Strażnicy gminni uratowali zawałowca


Strażnicy z Dopiewa na zmianę uciskali rytmicznie klatkę piersiową 60-latka w okolicy mostka, utrzymując tempo 30 ucisków na minutę. Puls wracał i zanikał. Walczyli o utrzymanie go przy życiu do czasu przyjazdu pogotowia. Zmieniali się. Pod koniec do akcji włączył się kierowca innego pojazdu – lekarz, który dołączył do strażników. Gdy na miejscu pojawili się ratownicy medyczni, w ruch poszedł defibrylator. Funkcje życiowe wróciły. Ukraińca, który otarł się o śmierć, pogotowie zawiozło do szpitala. Gdyby nie refleks i odpowiednia reakcja Tomasza i Radosława, mężczyzna by nie przeżył.

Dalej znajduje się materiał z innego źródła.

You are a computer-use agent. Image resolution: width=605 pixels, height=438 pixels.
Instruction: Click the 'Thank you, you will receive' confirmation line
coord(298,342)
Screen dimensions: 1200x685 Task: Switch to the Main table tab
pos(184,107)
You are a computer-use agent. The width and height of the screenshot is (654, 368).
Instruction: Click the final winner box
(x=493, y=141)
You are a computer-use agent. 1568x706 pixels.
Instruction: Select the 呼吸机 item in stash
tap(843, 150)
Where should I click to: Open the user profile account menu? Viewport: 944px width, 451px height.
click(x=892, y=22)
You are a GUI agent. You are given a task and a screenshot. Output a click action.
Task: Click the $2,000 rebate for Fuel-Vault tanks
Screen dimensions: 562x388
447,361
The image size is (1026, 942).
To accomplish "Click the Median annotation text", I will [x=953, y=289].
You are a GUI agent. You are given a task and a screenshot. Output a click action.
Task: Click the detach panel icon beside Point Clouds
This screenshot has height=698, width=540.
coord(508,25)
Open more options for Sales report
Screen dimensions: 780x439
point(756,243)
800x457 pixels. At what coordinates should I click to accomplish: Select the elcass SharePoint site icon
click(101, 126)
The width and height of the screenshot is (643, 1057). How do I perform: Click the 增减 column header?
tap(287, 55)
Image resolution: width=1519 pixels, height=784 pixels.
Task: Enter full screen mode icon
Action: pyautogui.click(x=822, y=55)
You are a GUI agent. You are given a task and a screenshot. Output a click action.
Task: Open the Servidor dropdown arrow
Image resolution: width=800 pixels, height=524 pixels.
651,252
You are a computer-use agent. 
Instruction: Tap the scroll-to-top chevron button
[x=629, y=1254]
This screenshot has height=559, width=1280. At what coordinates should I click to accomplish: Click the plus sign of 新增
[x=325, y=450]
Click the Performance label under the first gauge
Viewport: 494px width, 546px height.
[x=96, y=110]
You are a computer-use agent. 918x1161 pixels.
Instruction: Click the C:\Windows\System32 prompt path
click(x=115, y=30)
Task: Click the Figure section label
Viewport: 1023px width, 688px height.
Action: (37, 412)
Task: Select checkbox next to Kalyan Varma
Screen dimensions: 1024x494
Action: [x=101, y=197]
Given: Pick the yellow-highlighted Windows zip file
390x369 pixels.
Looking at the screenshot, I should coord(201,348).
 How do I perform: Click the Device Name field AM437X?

Rok temu wszyscy strażnicy Straży Gminnej w Dopiewie ukończyli kurs „odświeżający” wiedzę praktyczną z udzielania pierwszej pomocy. Takie kursy powinniśmy odbywać wszyscy, żeby wiedzieć jak się zachować. Nie wiedzieli jak pomóc koledze obecni na miejscu pozostali pracownicy firmy porządkowej.